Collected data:

"""

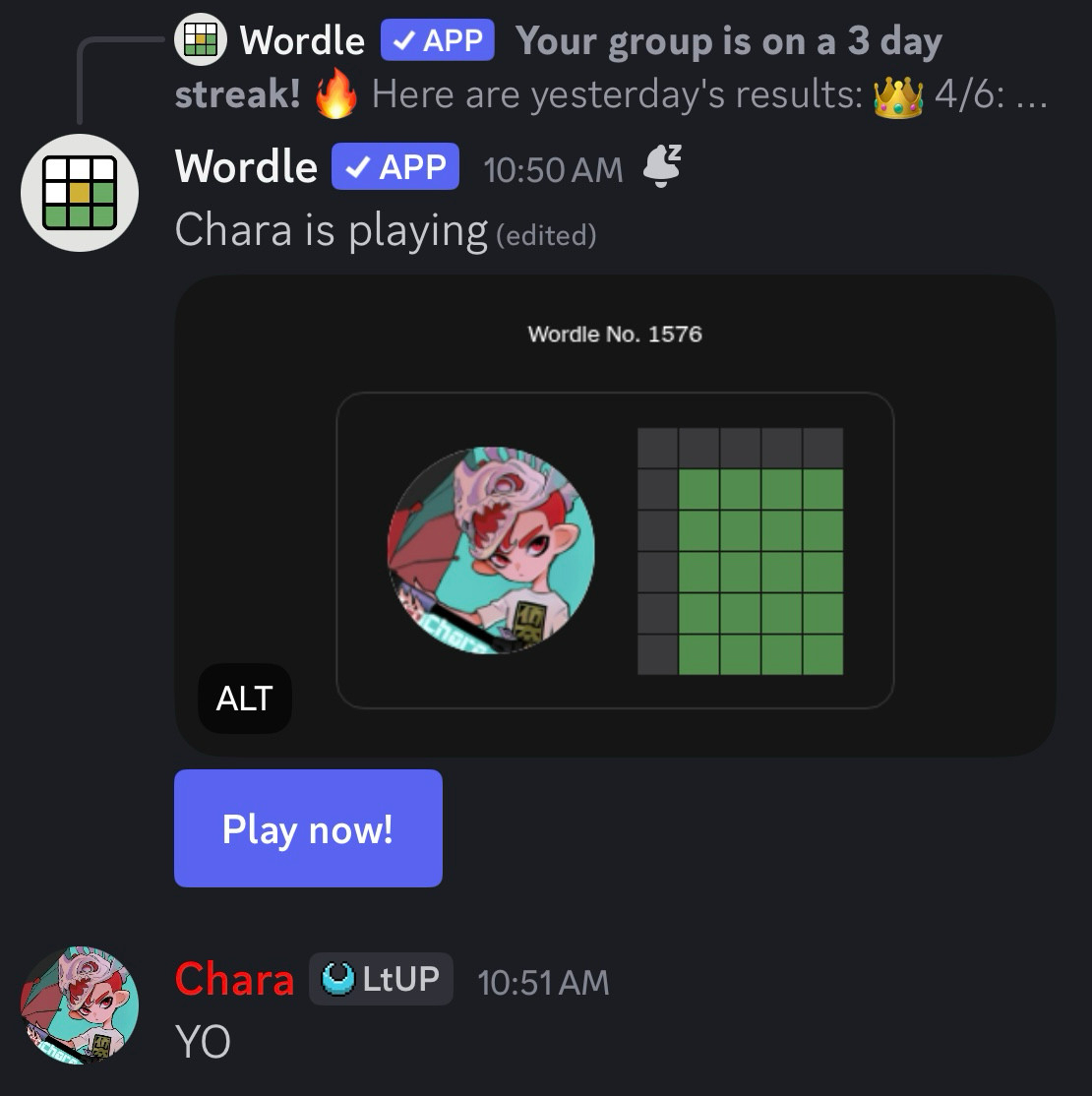Open Chara's avatar next to YO message
This screenshot has height=1096, width=1092.
click(80, 1005)
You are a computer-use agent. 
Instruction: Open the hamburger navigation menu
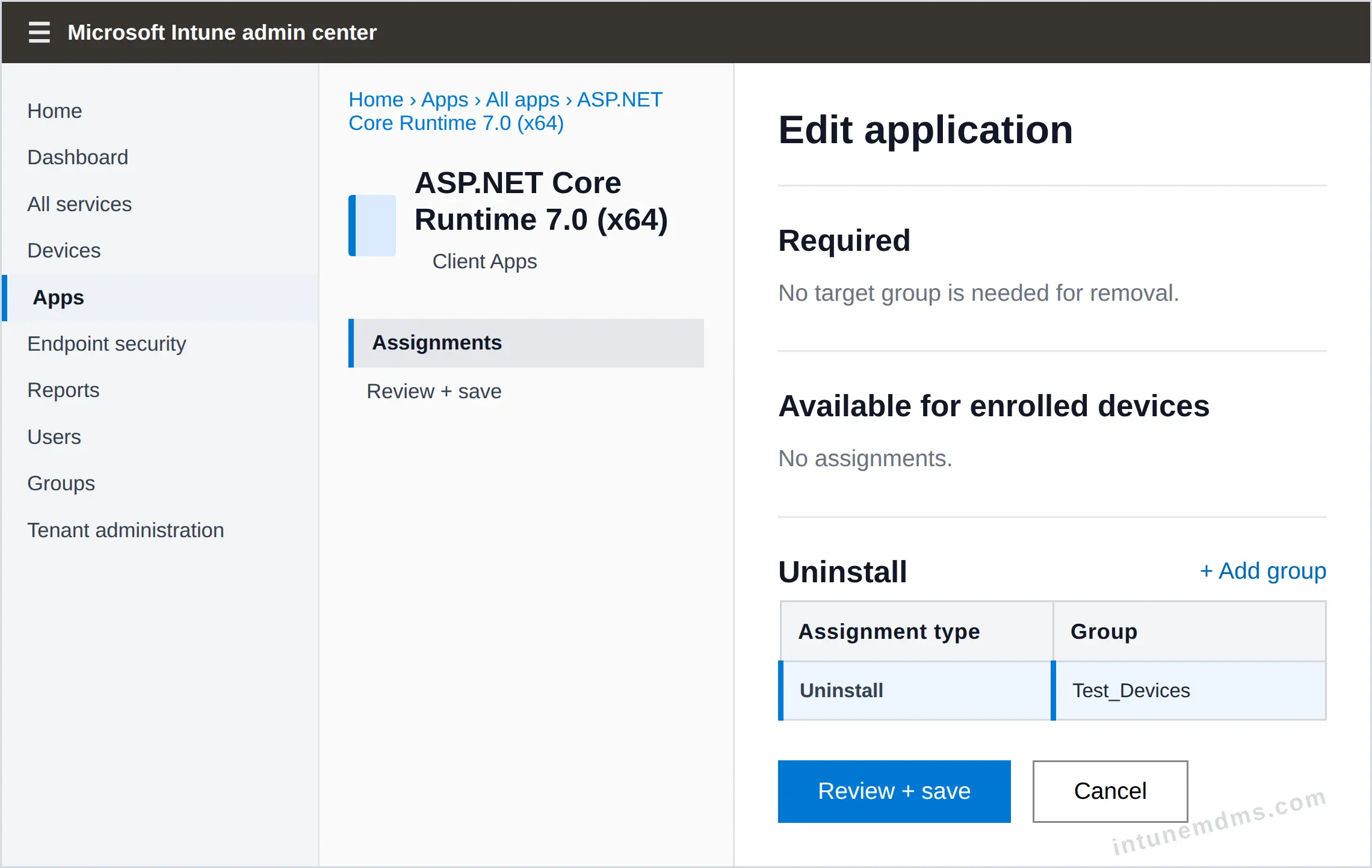pos(39,32)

"""

Work instructions :: The answer must be the exact lines from the line with "You are a computer-use agent." to the final line of the data, both ends included, with no pictures.

Exercise output ::
You are a computer-use agent. 
Instruction: Open the hamburger navigation menu
pos(39,32)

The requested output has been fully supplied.